I will be shocked if even one of those data center jobs goes to a person who actually lives in Prineville.
Another central Oregon town, Madras, was sold a similar boondoggle when the state built a minimum security prison there. The town lobbied hard to get the prison, ostensibly for jobs. Very little new population or jobs actually came to the town. Instead, people commute 45 miles from Bend.
Enterprise zones rarely have their intended effect.
marx warned of this.
the corporatocracy is actually a now a highly streamlined, well oiled, wealth disparity amplification apparatus.....
They paid no taxes because our system is fucked up. Most people here would do the same thing if given the opportunity.
The consumption Fair Tax would solve most of our tax problems.
The government is to blame for corporate welfare. Hand it out and they will come.

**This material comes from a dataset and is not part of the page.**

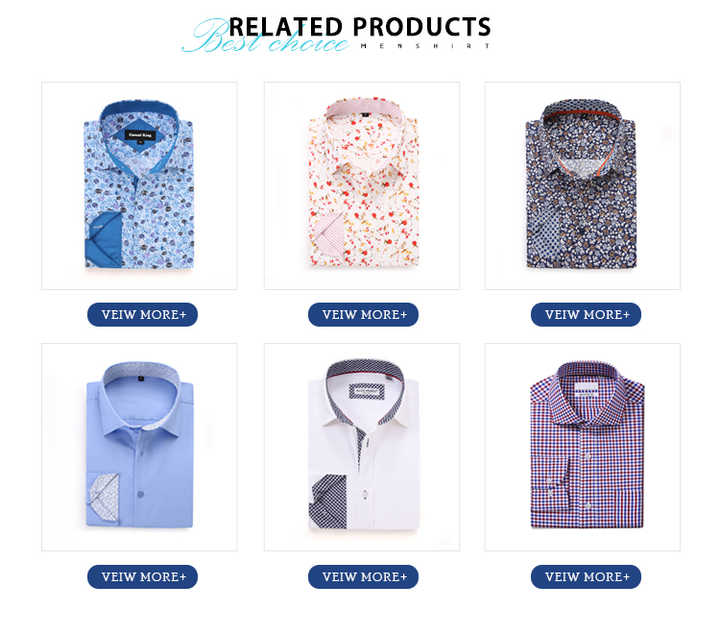Click the brand label inside white shirt collar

I have now begun exploring a long lost art. Sure, it's just mythical, but there does seem to be evidence that America used to manufacture stuff. This provided a lot of jobs for the buck and the theory seems to hold water as China is using it to kick our ass.
Now, the question is who what caused the disappearance of manufacturing? I have heard of fossils in the steel belt that can be studied. I'm no urban archeologist, but I'll do my best and get back to you... I must know the secret of this manufacturing society that existed long ago.
Thanks all.
It's some benefit to Prineville to have a bunch of construction workers drive in every day from Bend. They'll buy lunch in the local restaurants. They might buy gas. But they'll drive home again at night to their families and houses somewhere else.

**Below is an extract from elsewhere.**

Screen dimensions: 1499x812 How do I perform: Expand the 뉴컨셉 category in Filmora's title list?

I'll be very curious to see how this will benefit the actual town of Prineville in the long term.
Your analysis is spot on. Rated Highly.
I agree with Froggy - the workers will commute from Bend. Why? Because Prineville is a farming town. Do people honestly expect that there is a multitude of qualified IT people living there? If I was building a data center, I wouldn't even consider advertising the new IT jobs to the inhabitants of Prineville.

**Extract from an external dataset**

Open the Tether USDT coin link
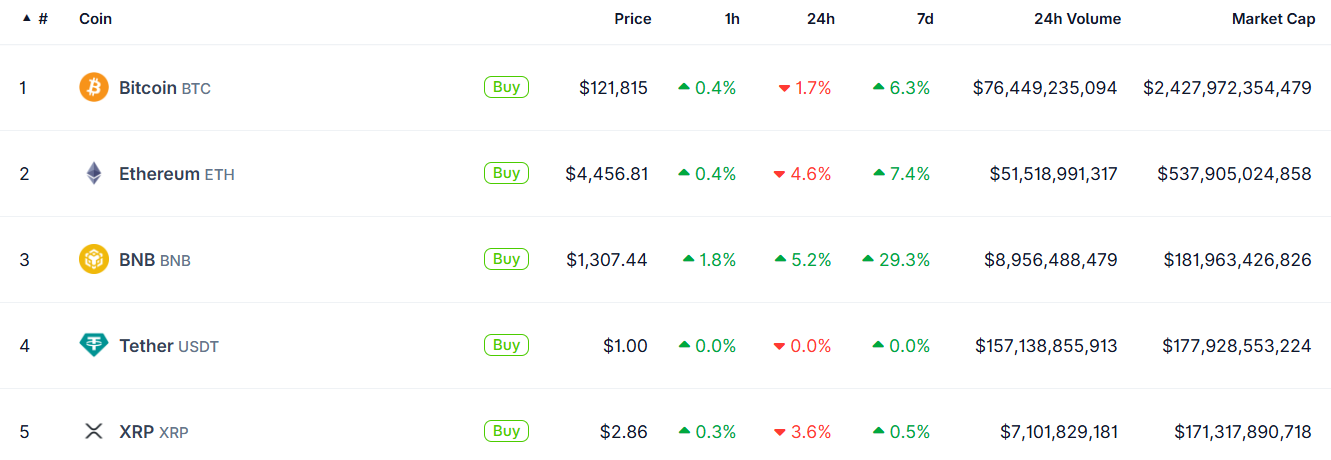 pos(168,346)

Corporations and people alike follow incentives. Low taxes + nearby fiber lines + low cost of energy = the perfect recipe for a data center with low operational costs. Facebook isn't some giant, evil corporation that is out to screw Prineville. I find it appalling that some people transform their sympathy of Prineville into disgust of Facebook.
Business and the economy is in a state of change. High unemployment is not a good incentive to stay in an area. Perhaps some of the people of Prineville need to find their own incentives, and follow them to economic fruition. There's still a lot of opportunity out there if people only look for it.